Die Selektion der in freier Wildbahn lebenden Pferde ist eine Andere als die gezielte Selektion unter menschlichem Einfluß. Sicherlich gibt es dadurch Unterschiede in der Vererbung bestimmter Körpereigenschaften (Größe, Elegnanz, Farbe, Schnelligkeit usw.).
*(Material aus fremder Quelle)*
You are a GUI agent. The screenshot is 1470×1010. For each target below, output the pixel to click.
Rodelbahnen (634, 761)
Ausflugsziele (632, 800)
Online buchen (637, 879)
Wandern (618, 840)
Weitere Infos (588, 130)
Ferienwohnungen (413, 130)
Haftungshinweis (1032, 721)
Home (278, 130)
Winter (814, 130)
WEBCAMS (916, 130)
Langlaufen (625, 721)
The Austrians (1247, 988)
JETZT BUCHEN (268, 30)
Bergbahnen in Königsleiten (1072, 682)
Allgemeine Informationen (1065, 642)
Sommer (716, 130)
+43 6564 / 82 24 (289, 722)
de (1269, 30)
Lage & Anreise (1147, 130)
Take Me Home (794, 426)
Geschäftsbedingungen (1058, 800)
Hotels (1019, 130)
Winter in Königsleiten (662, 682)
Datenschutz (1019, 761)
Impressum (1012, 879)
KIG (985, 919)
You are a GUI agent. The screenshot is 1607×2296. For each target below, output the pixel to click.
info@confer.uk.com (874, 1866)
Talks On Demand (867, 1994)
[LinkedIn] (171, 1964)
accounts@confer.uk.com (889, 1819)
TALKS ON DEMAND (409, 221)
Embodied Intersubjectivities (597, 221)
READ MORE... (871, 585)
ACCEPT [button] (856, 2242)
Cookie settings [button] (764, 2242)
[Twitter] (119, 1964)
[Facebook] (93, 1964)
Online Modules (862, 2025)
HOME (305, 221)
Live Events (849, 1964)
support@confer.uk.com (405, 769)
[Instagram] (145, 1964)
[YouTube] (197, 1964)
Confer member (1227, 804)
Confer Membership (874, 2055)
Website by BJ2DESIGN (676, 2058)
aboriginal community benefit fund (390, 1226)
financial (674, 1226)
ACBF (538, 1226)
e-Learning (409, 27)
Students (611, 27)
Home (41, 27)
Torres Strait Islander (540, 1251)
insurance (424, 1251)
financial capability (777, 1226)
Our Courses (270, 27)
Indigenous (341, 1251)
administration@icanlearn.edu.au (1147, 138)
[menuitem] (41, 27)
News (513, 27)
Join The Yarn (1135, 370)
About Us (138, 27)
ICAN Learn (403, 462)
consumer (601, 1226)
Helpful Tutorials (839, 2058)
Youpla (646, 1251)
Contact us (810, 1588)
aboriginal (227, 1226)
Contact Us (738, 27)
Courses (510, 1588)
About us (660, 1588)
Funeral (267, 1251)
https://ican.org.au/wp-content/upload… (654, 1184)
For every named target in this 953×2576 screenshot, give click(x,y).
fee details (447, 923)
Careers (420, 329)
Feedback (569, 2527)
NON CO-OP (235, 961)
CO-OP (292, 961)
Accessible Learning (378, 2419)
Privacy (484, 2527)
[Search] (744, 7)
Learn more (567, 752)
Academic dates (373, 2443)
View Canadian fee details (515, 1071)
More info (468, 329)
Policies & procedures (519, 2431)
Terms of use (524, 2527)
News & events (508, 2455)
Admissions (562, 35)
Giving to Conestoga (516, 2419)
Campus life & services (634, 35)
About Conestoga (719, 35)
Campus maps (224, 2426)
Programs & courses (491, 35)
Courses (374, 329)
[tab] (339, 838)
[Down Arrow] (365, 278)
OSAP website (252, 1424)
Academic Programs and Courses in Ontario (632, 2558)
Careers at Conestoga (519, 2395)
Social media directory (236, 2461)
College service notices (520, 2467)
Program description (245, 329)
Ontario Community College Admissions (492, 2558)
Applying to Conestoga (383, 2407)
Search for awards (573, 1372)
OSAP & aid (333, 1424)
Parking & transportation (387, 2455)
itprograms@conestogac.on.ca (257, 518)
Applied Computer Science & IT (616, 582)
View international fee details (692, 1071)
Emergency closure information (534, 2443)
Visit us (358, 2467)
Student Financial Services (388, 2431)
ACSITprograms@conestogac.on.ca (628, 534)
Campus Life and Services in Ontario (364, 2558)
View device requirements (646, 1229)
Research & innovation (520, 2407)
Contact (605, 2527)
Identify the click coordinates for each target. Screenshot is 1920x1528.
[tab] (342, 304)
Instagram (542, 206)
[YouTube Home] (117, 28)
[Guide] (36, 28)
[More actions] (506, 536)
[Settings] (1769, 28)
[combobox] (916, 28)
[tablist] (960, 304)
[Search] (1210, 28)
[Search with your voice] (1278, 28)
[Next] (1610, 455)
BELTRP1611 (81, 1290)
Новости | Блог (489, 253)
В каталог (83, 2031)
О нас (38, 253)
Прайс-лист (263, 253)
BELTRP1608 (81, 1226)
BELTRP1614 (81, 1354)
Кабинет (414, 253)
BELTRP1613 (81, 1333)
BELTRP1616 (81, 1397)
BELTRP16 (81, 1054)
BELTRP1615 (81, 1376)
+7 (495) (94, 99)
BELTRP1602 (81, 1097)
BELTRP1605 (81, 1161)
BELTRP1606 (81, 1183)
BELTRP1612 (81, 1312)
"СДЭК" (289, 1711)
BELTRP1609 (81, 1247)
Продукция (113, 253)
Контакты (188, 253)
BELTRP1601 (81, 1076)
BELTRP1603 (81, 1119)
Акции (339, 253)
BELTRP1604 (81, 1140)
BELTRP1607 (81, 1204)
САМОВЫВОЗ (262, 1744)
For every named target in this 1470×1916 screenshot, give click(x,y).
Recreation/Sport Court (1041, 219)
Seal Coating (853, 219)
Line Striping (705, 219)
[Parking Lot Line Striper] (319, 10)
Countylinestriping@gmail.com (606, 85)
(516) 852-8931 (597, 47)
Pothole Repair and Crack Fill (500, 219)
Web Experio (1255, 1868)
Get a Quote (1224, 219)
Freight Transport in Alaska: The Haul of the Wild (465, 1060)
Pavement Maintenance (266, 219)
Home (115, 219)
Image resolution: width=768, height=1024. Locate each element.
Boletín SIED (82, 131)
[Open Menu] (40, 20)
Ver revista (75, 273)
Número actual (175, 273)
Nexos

Dennoch unterscheidet sich der anatomische Körper- und Hufaufbau eines Mustangs in keinster Weise von dem unserer Hauspferde, weil er eine Vermischung verschiedener Europäischer Rassen ist. Die Ersten Pferde Amerikas sind die im 17. Jahrhundert importierten Pferde der spanischen Eroberer. Diese und auch andere Arbeitspferde wurden zum Teil in die Freiheit entlassen, da sie entweder zu alt waren, oder aber durch die Technisierung der Landwirtschaft und des Bergbaus nicht mehr gebraucht wurden. Die Mischung aus edlen, kräftigen, und in der Größe so unterschiedlicher Rassen bestimmen bis heute das Erscheinungsbild des Mustangs und erklären seine körperlichen Unterschiede und die Farbenvielfalt.
Mustanghufe
Der Mustang... ...hat eine tägliche Streckenbewältigung von 40- bis 60 Meilen und mehr um seinen Wasser- und Nahrungsbedarf zu decken. Seine Wegstrecke ist sehr unwirtlich gestaltet, denn die Böden sind hart und oftmals sehr steinig. Der MUSTANGHUF wird dadurch bereits im Fohlenalter zu einem "LEISTUNGSORGAN" trainiert. Das Verhältnis zwischen Abrieb auf hartem Naturboden und dem Nachwachsen des Horns ist im Gleichgewicht. Der Mustanghuf ist dadurch ein runder, weiter Huf, mit gesunder Winkelung, guter Durchblutung und guter Stoßdämpfung. Der Mustanghuf ist daher frei von Huferkrankungen wie wir sie von unseren Hauspferden kennen, solange er nicht eingefangen wird und in Gefangenschaft leben muß.